1. Cost of lab-grown hamburger may drop from $ 300k to $ 65

Cost of lab-grown hamburger may drop from $ 300k to $ 65

Production costs of a lab-grown stem cell hamburger could go down from USD 300,000 to an estimated USD 65 per kilo, according to researchers who are working to enhance the flavour and taste of the burger.

By: | Chicago | Published: July 14, 2015 10:20 PM

Production costs of a lab-grown stem cell hamburger could go down from USD 300,000 to an estimated USD 65 per kilo, according to researchers who are working to enhance the flavour and taste of the burger.

Mark J Post, chair of the department of physiology and professor of vascular physiology and tissue engineering, Maastricht University, The Netherlands, believes his team’s USD 300,000 cultured hamburger will not only come down in price but someday make it to the market.

“It’s realistic that we can do this,” said Post.

Post is refining what he already sees as a patty consistent in look, texture and colour to a traditional ground beef burger but lacking in taste.

“We’re starting a company to do this.
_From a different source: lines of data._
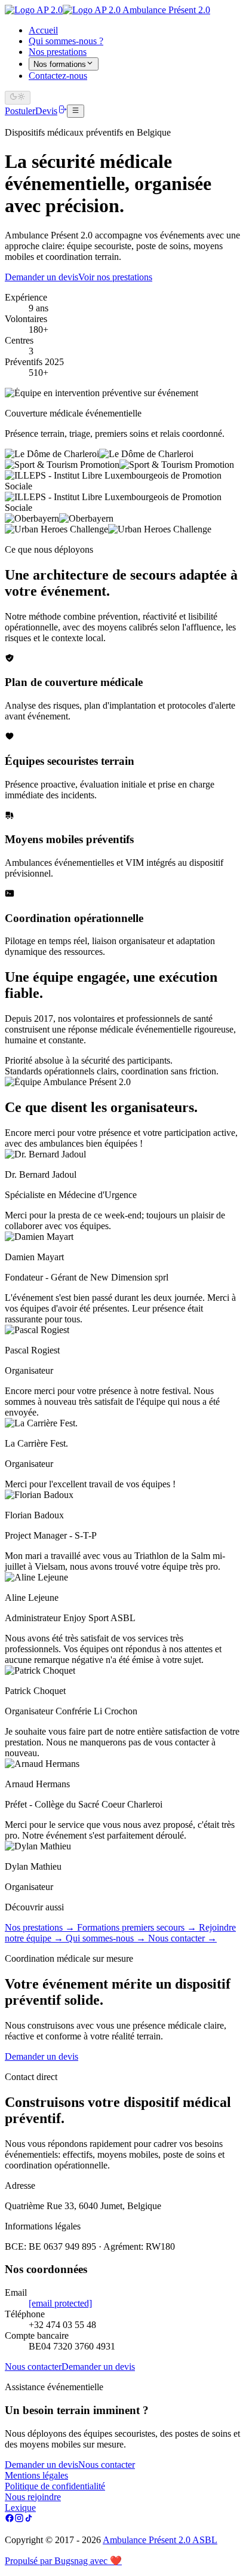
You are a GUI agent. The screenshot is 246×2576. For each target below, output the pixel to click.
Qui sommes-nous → (107, 1938)
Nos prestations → (41, 1927)
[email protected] (60, 2303)
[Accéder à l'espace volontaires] (62, 111)
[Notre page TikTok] (28, 2519)
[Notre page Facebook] (9, 2519)
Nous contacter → (182, 1938)
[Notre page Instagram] (19, 2519)
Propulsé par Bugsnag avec (63, 2561)
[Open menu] (75, 111)
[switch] (17, 97)
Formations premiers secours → (138, 1927)
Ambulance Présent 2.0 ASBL (160, 2540)
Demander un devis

Initially, it’s going to be a very expensive product but given there’s a hamburger in one restaurant for USD 450, there’s a market for them,” he said in a presentation at ‘IFT15: Where Science Feeds Innovation’ hosted by the Institute of Food Technologists (IFT) in Chicago.

He said he plans to start the company this year.

Using the stem cells from a cow to grow muscle fibre shaped like a donut, Post and his team created what looks like a hamburger patty but missing the fat content that gives it flavour and taste.

He’s redesigning models and cell sources to create tasty fat content for his burger and even offered it up for a taste test to celebrity chefs and tasters in London in 2013.

“They came up with the same analysis as me, ‘it’s OK, it’s much better than any other replacement we’ve seen but it’s not there yet’,” Post said.

A Guardian readership survey, and later an independent survey in the Netherlands, found more than 60 per cent of consumers surveyed said they would buy and eat a cultured burger.

He’s confident early adapters of the lab-produced burgers will urge others to consider it and perhaps even overcome any concerns over its origin, be it natural or unnatural.

“We eat livestock beef because we like it. Once you have alternatives, you can no longer do that. Eventually, the ethical dilemma will be for cultured beef versus livestock beef,” Post said.

Post is also working on his models with a stem cell bank which is projecting production costs of his burger could go down from USD 300,000 to an estimated USD 65 per kilo.